A la vieja Segovia el disparate en Barcelona le favorece por aquello de que el turista es de naturaleza asustadiza. Si evitan ir allí, buscarán otro destino y nuestra tranquilidad es un aval. Aquí no hay manifestaciones y menos con violencia de postre; y si se convocan siempre están más concurridos los bares por cuyas puertas pasa que la propia protesta. El chato es el chato.
Sin embargo, existen turistas a quienes nada arredra o, al menos, eso parece por las imágenes. En estos días de ira, entre barricadas en llamas, paseaban por la Rambla de Cataluña una pareja de la mano, como el que visita un parque temático incluido en el paquete turístico. Y así en otros lugares emblemáticos de Barcelona.

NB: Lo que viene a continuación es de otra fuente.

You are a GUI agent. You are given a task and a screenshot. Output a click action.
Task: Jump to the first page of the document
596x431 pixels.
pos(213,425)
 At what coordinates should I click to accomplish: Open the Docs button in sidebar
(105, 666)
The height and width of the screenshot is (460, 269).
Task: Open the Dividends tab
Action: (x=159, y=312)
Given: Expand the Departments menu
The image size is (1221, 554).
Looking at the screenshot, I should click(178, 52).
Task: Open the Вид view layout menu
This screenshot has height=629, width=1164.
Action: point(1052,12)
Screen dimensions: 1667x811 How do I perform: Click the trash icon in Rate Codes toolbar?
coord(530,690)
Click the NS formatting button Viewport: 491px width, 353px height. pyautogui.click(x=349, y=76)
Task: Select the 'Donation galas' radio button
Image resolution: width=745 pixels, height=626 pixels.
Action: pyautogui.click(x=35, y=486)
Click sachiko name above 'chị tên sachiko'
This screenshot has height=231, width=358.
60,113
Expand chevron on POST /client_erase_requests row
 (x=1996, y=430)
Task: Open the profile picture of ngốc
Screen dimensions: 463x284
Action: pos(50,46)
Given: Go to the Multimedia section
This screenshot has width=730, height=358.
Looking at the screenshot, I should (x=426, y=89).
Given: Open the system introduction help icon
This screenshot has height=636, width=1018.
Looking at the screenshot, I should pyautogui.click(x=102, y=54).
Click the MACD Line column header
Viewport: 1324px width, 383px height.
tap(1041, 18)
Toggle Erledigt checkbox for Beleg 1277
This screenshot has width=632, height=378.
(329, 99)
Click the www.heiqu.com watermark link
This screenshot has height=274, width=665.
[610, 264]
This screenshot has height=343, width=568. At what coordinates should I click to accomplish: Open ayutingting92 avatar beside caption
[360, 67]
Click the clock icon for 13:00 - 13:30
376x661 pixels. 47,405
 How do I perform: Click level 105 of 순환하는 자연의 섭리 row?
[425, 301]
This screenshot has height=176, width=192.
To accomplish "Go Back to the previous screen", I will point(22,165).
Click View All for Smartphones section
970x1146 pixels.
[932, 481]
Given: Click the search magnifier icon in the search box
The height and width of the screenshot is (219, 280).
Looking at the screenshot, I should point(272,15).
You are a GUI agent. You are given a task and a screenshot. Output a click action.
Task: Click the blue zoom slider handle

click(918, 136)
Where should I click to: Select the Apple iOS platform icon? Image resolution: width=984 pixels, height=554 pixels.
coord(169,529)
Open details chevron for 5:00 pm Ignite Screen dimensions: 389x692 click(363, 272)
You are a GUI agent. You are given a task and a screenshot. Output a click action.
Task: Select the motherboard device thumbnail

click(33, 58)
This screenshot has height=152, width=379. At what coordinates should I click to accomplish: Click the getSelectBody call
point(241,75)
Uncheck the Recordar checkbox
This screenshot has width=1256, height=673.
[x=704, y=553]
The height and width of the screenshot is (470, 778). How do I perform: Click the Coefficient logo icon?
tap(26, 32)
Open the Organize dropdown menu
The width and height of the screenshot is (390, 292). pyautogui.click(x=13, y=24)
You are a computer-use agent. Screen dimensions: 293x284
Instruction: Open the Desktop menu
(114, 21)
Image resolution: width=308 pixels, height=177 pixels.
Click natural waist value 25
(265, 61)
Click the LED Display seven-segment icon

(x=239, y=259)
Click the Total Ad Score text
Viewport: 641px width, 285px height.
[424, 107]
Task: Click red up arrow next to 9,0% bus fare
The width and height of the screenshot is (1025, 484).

No sé, desconfío; quizá sean parte del atrezzo o eran despistados profesionales. Pero la teoría que más me convence es que se trata de unos infiltrados, como los que adivina Torra en cada calle del barrio de Gracia y del Ensanche. Infiltrados que quieren demostrar normalidad y que así el turismo no disminuya en la ciudad para disgusto de la alcaldesa Colau. O infiltrados segovianos que pretenden comprobar cómo va esto del turismo de manifestación y si se puede importar.
Salvo esa pareja de dudosas intenciones, es probable que el turista en general piense que aquello es un canto de sirenas al que solo resiste Ulises y que ellos quedarán atrapados allí para nunca volver a casa. Raptados por imberbes y por infiltrados que intentan disimular el acento catalán.